- Vazhuthacaud Location in Kerala, India
- Coordinates: 8°30′05″N 76°57′34″E﻿ / ﻿8.50139°N 76.95944°E
- Country: India
- State: Kerala
- District: Thiruvananthapuram

Languages
- • Official: Malayalam, English
- Time zone: UTC+5:30 (IST)
- PIN: 695 010, 695 014
- Telephone code: 0471
- Vehicle registration: KL-01
- Coastline: 0 kilometres (0 mi)
- Nearest city: East Fort, Thycaud, Vellayambalam
- Lok Sabha constituency: Thiruvananthapuram
- Climate: Tropical monsoon (Köppen)
- Avg. summer temperature: 35 °C (95 °F)
- Avg. winter temperature: 20 °C (68 °F)
- Website: www.vazhuthacaudcouncillor.com

= Vazhuthacaud =

Vazhuthacaud is located in Thiruvananthapuram, the capital of Kerala, India. The place is located 3 kilometres from the Thiruvananthapuram Central Railway Station and 8 kilometres from the Thiruvananthapuram International Airport.

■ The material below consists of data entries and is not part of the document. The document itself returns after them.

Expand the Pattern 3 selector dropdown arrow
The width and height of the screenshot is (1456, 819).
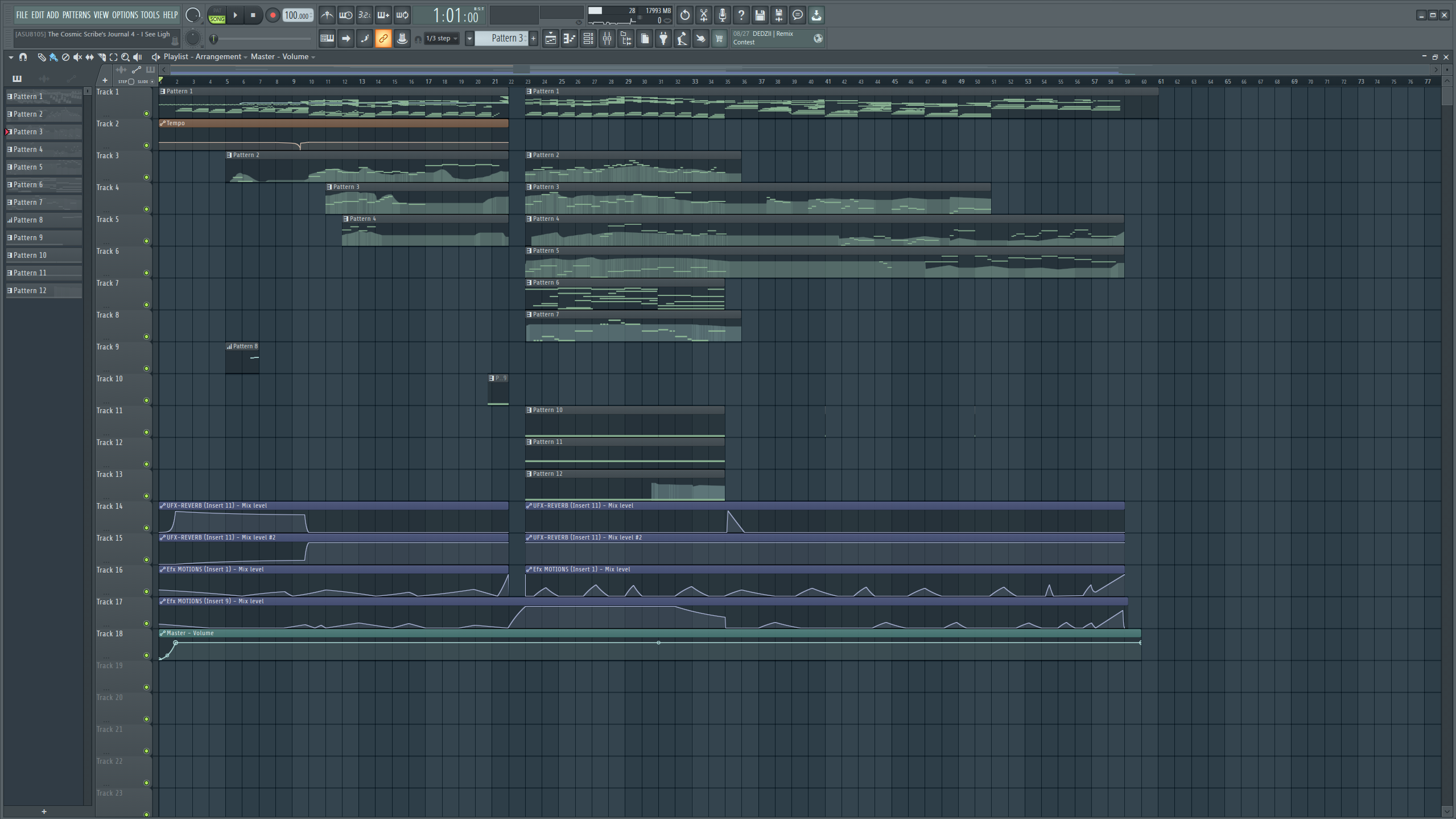click(x=469, y=39)
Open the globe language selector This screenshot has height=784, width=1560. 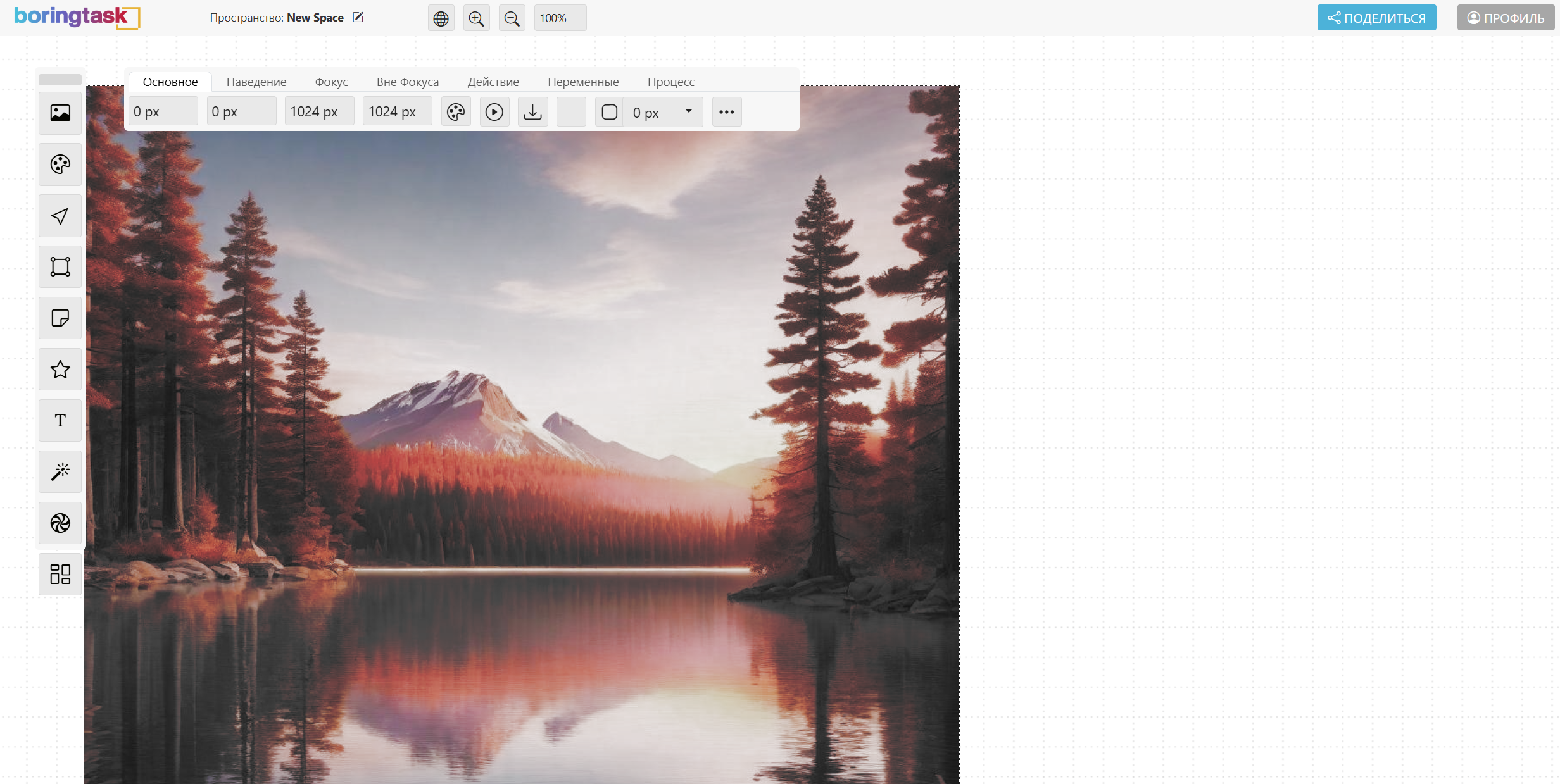point(441,18)
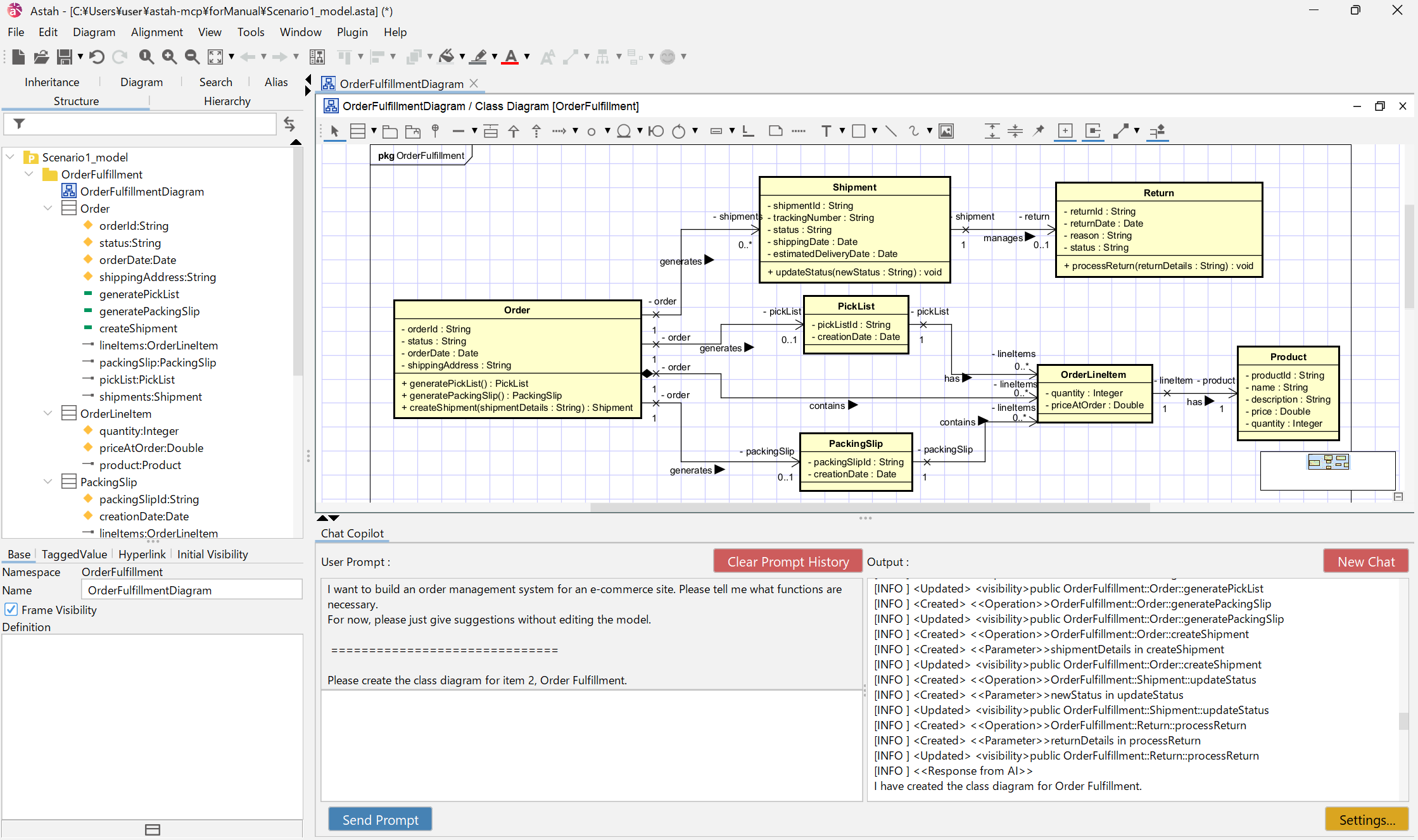
Task: Collapse the OrderFulfillment package node
Action: [29, 174]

Vazhuthacaud is a residential as well as commercial area. The All India Radio center in Trivandrum is in Vazhuthacaud. It is home to many major educational as well as cultural institutions. Govt. College for Women, Cottonhill School, Trivandrum Club, Sree Moolam Club, Subramaniam Hall are situated here. The Kerala Forest Department has its headquarters here. Government College for Women, Thiruvananthapuram, also known as H.H. The Maharaja's College for Women, is one of the oldest undergraduate and postgraduate women's college located in Trivandrum, Kerala. It was established in the year 1864. Cotton Hill Girls Higher Secondary School, the largest girls school in Asia, is located here. The Tagore theatre situating here is one of the longstanding cultural edifices of Thiruvananthapuram city.

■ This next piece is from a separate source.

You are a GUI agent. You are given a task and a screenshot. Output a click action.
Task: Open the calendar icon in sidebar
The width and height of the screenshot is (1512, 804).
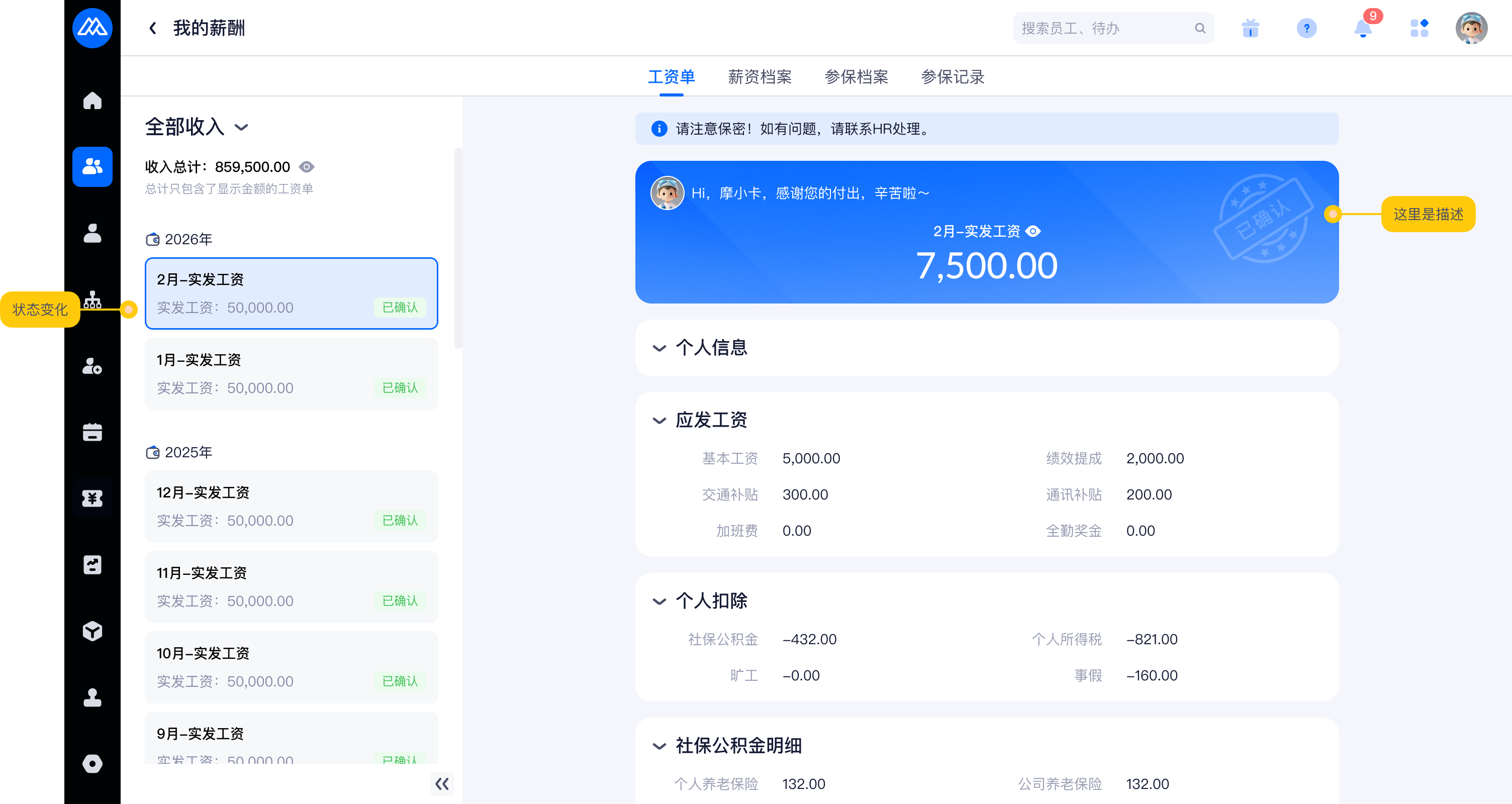(x=92, y=432)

Seven-century-old temple of Lord Sree Mahaganapathi is situated at Vazhuthacaud.

In the past, during the Murajapa of Sree Padmanabhaswamy Temple, people from present-day Kasaragod district used to reach Thiruvananthapuram by boat. Thus, Vazhuthakad Potty had a close connection with Nagancheri Illam. Since he had no descendants, he entrusted the then Karanavar of Naagancheri Illam to conduct the daily puja of his Thevaaramurthy Lord Ganapathi, and other sub-deities.

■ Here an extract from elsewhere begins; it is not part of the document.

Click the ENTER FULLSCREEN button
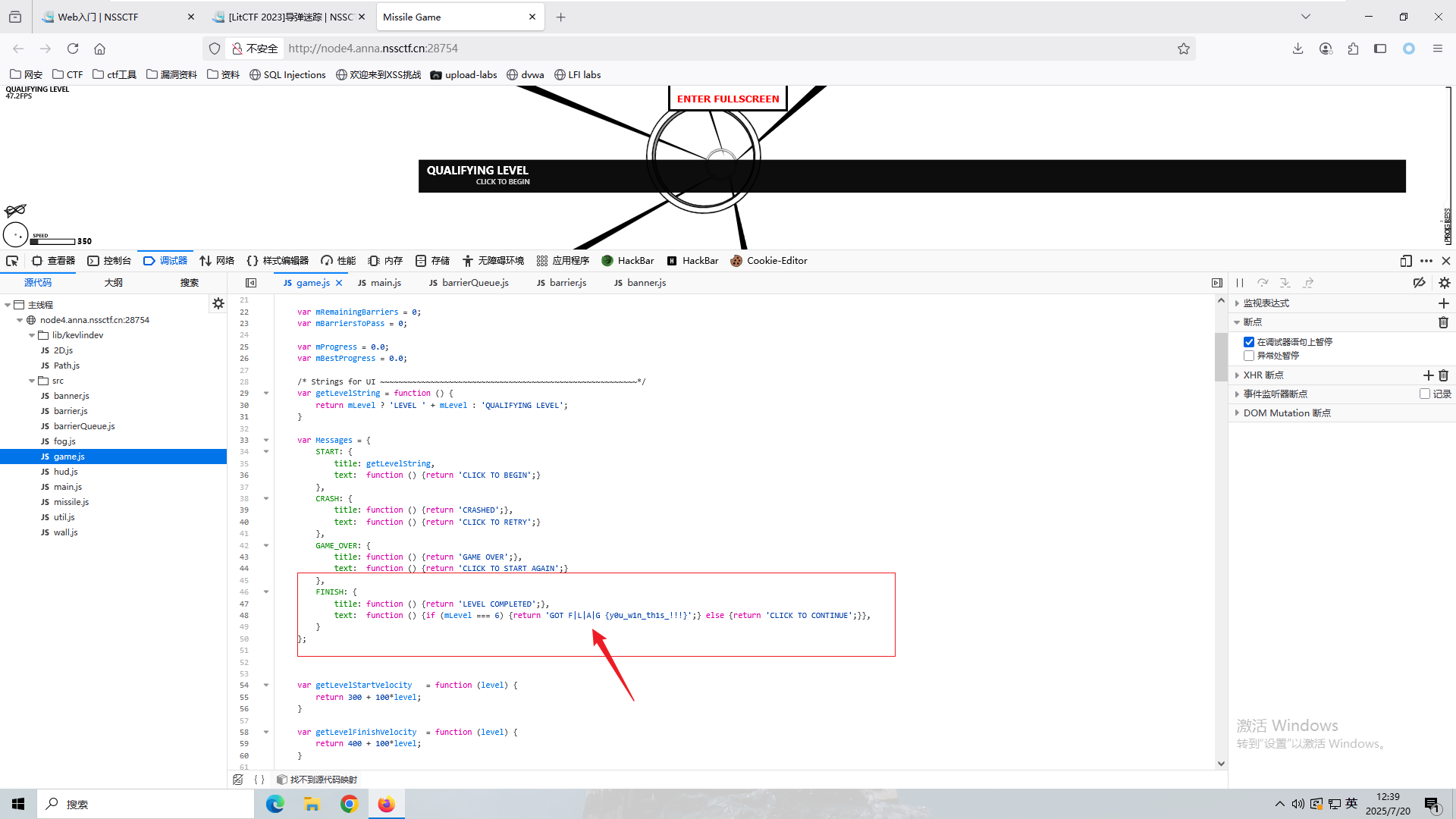The width and height of the screenshot is (1456, 819). [727, 98]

After the demise of Vazhuthakad Potty, an attempt was made to take the said Thevaaramurthy to Perumbavoor by boat, but when it reached Kollam district, the boatman temporarily lost his sight and had to bring it back to Vazhuthakad to conduct the pujas. Over time, the responsibility of running the Naagancheri Illam temple was entrusted to Brahmasree Shambhu Potty of Periyamana Illam. His descendants also used to worship in this temple.